A power adapter designed at City University London is said to reduce the amount of energy wasted when the recharging devices are left plugged into household mains outlets.

Developed by Sanowar Khan, professor of instrumentation and sensors at the university, the patented design relies on a micro-switch, which can be embedded in any type of connector between the charger and the device. This prevents the flow of electricity when the device is not connected.

‘If you visualise your adapter, you will have a terminal that is connected to the socket, which we call primary, and the other terminal that is on the mobile end, which we call secondary,’ Khan explained. 

‘When you connect your mobile phone, the primary circuit is switched on by the very fact that you are connecting your mobile to the adapter. When you disconnect the mobile telephone, it automatically disconnects the primary.’

Khan told The Engineer that there are studies that show that 65 per cent of UK mobile phone users leave their chargers plugged in once a week.

Estimates also show that redundant adapters are responsible for six gigawatt-hours of energy – equivalent to six large power stations each working for one hour – being wasted each year. According to the Lawrence Berkeley National Laboratory in California, the amount of standby energy used globally is responsible for one per cent of carbon-dioxide emissions.


The mobile phone industry has received criticism for carbon emissions. This was one of the issues that led the industry body GSMA and 17 leading mobile operators to last year announce their commitment to implementing a cross-industry standard for a universal charger for new mobile phones.

One aim of the GSMA-led initiative is to ensure that new phone charger connections reduce standby energy consumption by 50 per cent.
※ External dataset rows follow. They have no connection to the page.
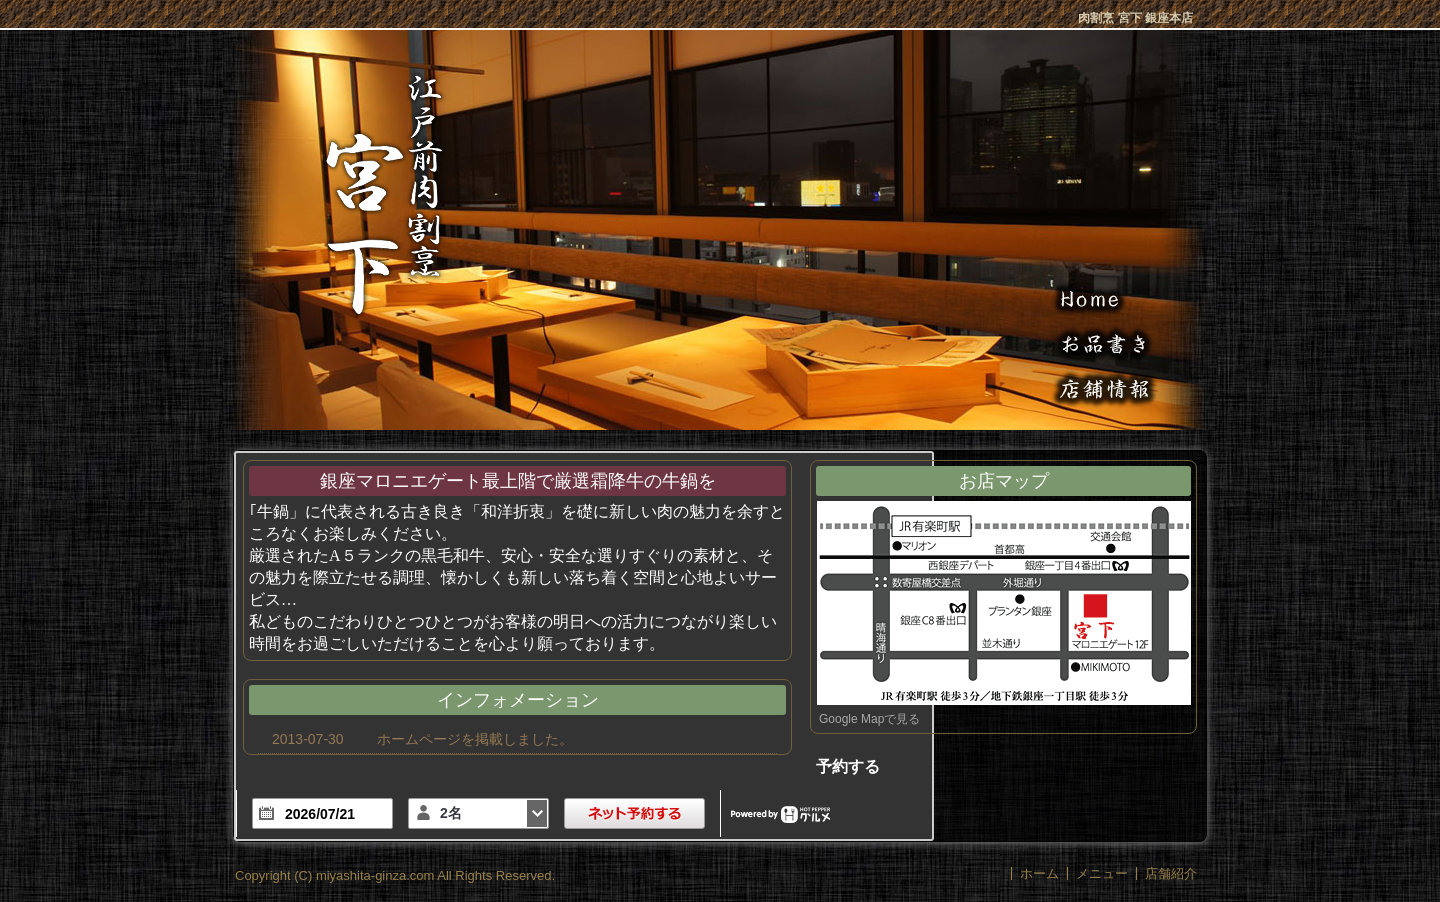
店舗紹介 (1171, 873)
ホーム (1039, 873)
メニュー (1102, 873)
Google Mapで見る (869, 719)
The group stated that the universal charging solution will be available worldwide by 2012 and will use Micro-USB as the common universal charging interface. This is the connection found in phones such as the Blackberry Storm.

Mobile phone companies in the UK, as well as major handset manufacturers, have agreed on the new universal charger.

Khan hopes that his design idea is considered for future universal chargers and he is looking to licence the patent to a manufacturer. Beyond mobile phones, he is also targeting the connector for use with laptops and MP3 chargers.